Dans sa poche, la lettre était froissée. Il l’avait lue cent fois. Une feuille officielle, cachetée, brève :

"Shinji Ikari.

Le quartier général de la NERV vous convoque.

Rendez-vous à Tokyo-3.

Le Commandant Ikari vous y attend."

Aucune signature manuscrite. Aucune trace de chaleur. Seulement un ordre, impersonnel, sec, militaire. Et ce nom. Ikari. Son père.

Il ne l’avait pas vu depuis plus de dix ans. Pas de lettres, pas d’appels. Rien. Et maintenant, il l’appelait, comme on réveille une vieille pièce de rechange oubliée dans un entrepôt.

Une voix retentit soudain au loin, métallique, préenregistrée :

— "Évacuation d’urgence en cours. Tous les civils doivent se diriger vers les abris souterrains."

Shinji se figea. Un bruit sourd monta dans les airs, une vibration, presque une note grave qui faisait trembler le diaphragme. Le sol bougea légèrement. Il tourna la tête vers le nord.

Et il le vit.

Une silhouette géante, noire, s’approchait lentement à travers le voile de chaleur. Trop grande pour être réelle. Un torse oblong, des appendices indistincts, une sorte de halo lumineux qui pulsait au sommet. L’Ange. Une entité venue d’un autre âge. Ou d’un autre monde.

Il n’en croyait pas ses yeux. Mais son corps, lui, savait. Il se leva d’un bond, recula de quelques pas. Le sol vibra à nouveau. Une antenne sortit du trottoir, suivie d’une tourelle de défense qui pivota d’un coup sec.

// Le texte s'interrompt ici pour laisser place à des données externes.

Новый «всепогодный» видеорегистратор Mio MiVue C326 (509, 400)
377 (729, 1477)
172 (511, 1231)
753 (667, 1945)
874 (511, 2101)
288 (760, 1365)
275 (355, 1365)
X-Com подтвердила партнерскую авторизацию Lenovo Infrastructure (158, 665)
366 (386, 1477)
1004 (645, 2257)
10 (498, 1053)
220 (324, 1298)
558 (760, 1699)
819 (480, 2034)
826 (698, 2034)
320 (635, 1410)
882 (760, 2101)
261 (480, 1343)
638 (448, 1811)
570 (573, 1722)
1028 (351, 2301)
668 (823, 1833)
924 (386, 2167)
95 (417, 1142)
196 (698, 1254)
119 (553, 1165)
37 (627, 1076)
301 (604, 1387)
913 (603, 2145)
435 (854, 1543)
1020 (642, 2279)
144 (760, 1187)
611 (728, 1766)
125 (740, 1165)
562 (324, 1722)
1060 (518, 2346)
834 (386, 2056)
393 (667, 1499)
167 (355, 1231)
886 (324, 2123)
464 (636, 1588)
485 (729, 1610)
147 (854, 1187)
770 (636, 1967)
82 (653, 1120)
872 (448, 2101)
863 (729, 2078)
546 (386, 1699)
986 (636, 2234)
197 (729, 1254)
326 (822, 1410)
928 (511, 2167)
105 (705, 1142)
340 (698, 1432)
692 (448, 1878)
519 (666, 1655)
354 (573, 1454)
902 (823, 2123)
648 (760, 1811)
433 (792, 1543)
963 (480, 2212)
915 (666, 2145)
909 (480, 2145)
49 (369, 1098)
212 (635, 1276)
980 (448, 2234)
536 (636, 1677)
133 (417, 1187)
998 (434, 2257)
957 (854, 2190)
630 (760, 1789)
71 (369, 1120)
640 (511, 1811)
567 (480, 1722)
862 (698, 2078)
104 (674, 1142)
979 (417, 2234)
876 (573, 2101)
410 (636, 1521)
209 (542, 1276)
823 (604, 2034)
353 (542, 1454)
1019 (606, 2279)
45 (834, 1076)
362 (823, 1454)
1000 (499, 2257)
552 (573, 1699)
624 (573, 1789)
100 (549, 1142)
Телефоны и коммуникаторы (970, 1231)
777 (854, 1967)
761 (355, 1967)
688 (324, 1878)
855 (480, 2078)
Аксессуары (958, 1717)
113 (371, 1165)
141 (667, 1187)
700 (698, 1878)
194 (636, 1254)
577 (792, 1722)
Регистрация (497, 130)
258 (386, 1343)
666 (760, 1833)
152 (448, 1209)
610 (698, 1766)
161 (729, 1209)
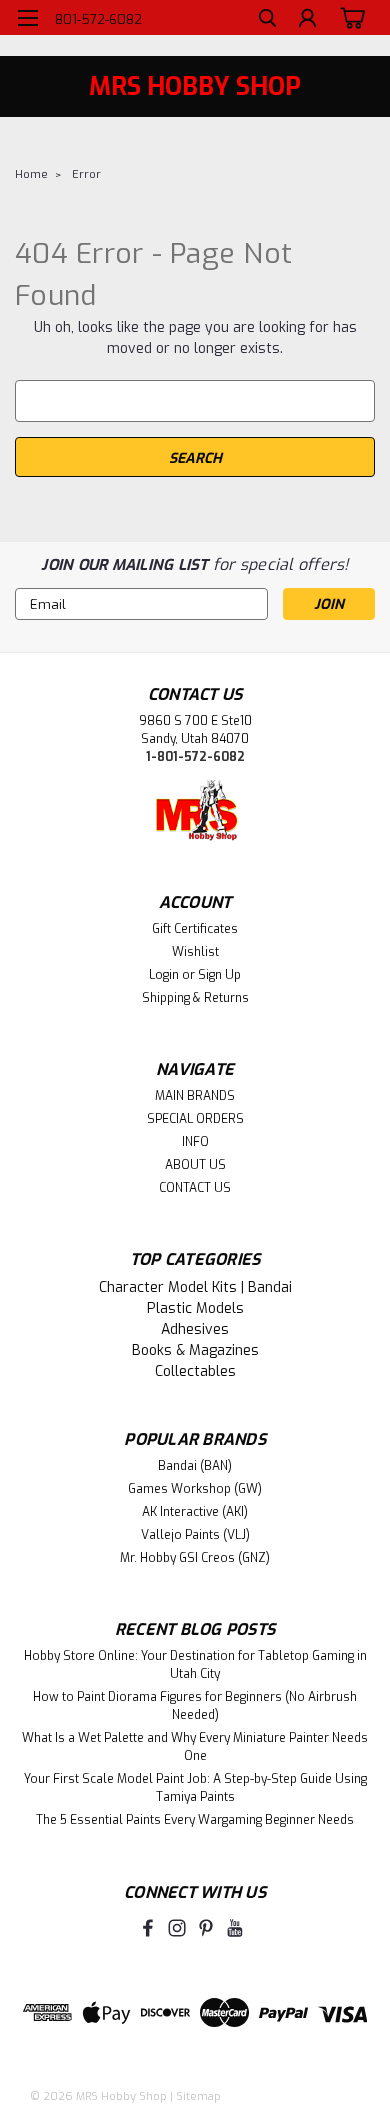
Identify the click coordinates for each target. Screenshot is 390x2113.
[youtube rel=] (235, 1928)
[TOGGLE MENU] (27, 18)
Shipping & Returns (195, 998)
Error (86, 174)
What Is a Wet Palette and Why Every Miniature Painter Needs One (195, 1747)
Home (31, 174)
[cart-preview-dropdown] (349, 17)
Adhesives (195, 1329)
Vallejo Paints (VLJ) (195, 1535)
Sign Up (219, 975)
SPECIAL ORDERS (195, 1119)
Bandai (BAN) (195, 1466)
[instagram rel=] (177, 1928)
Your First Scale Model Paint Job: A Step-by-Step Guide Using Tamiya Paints (195, 1788)
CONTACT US (195, 1188)
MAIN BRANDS (195, 1096)
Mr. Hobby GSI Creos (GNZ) (195, 1558)
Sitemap (198, 2096)
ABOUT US (195, 1165)
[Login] (307, 20)
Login (164, 975)
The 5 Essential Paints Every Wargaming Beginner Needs (195, 1820)
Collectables (195, 1371)
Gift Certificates (195, 929)
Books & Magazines (195, 1350)
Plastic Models (195, 1308)
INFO (195, 1142)
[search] (267, 20)
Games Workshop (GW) (195, 1489)
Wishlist (195, 952)
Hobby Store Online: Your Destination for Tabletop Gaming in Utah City (195, 1665)
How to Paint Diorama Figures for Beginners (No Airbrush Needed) (195, 1706)
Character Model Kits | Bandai (195, 1287)
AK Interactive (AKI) (195, 1512)
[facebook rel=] (148, 1928)
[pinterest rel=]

— "Dernier avertissement. Procédez immédiatement à l’évacuation."

Shinji resta figé. Il ne savait pas où aller. Il ne savait même pas pourquoi il était là.

Un bruit de moteur surgit soudain. Une voiture blindée déboucha au coin de la rue, pneus crissant, toit ouvert. Une femme se pencha hors du siège passager, lunettes orange, longs cheveux noirs, mini-jupe froissée, regard perçant malgré la sueur.

— SHINJI IKARI ?

Il hocha la tête, incapable de parler.

— MONTE ! On a deux minutes avant que ça pète pour de bon !

Il hésita une seconde de trop.

— Fais pas cette tête ! C’est pas un rendez-vous parental, c’est la fin du monde !

Il monta.

La voiture fit demi-tour dans un crissement furieux. Le véhicule s’enfonça dans un tunnel blindé, tandis qu’au-dessus d’eux, l’Ange avançait, lentement, implacable.

Misato Katsuragi conduisait comme elle vivait : à toute vitesse, sans frein, les coudes sur le volant. Elle jeta un coup d’œil à Shinji.

— Alors, t’es le fils du Commandant ? T’as pas l’air d’un héros.

Il ne répondit pas.

— T’en fais pas. On t’a pas fait venir pour sauver le monde. Juste pour le retarder un peu.

Le tunnel descendait profondément. Des panneaux lumineux clignotaient au-dessus de leurs têtes : Zone 3 – Conduite de Sécurité 11. Le béton était strié de câbles, de conduits, de fissures. Un monde souterrain, industriel, caché sous la ville comme un second poumon, toxique.

— Tu veux savoir ce qui se passe vraiment ? demanda Misato.

Shinji haussa les épaules.

Elle sourit, amère.

— Des Anges. Encore. Toujours. Et la seule chose qu’on a contre eux, c’est une horreur qu’on n’aurait jamais dû construire : les Evangelion.

Ils arrivèrent dans une vaste plateforme souterraine. L’air y était plus froid, plus sec. Le silence n’était pas apaisant, mais pesant. Comme si l’endroit écoutait leurs pas.

Shinji suivait Misato à travers un couloir d’acier. Ils croisèrent des hommes en blouse blanche, des soldats armés, des ingénieurs en panique. Et puis, au bout du chemin, un homme les attendait.

Gendo Ikari.

Il n’avait pas changé. Mêmes lunettes opaques. Mêmes gants noirs. Même regard absent.

— Tu es venu, dit-il.

Pas un mot de plus.

Shinji le fixa, bouche ouverte. Aucune émotion ne venait. Juste un vide sourd.

— Pourquoi ? murmura-t-il.

— Parce que toi seul peux piloter l’Eva.

Shinji se figea.

Gendo tourna les talons.

— Suis-moi.

Et il obéit.

Ils traversèrent une dernière porte. Derrière la baie vitrée, une créature immense reposait dans un sarcophage vertical. Sa tête cornue émergeait d’un liquide violet. Son torse était couvert d’armures violettes, son œil bandé d’un masque.

L’Eva-01.

— C’est elle ? demanda Shinji, le souffle coupé.

— C’est toi, répondit Gendo. Ce sera ton corps. Ta cage. Ton salut.

Et sans le savoir, Shinji Ikari fit le premier pas vers l’éveil. Ou vers la fin de toute chose.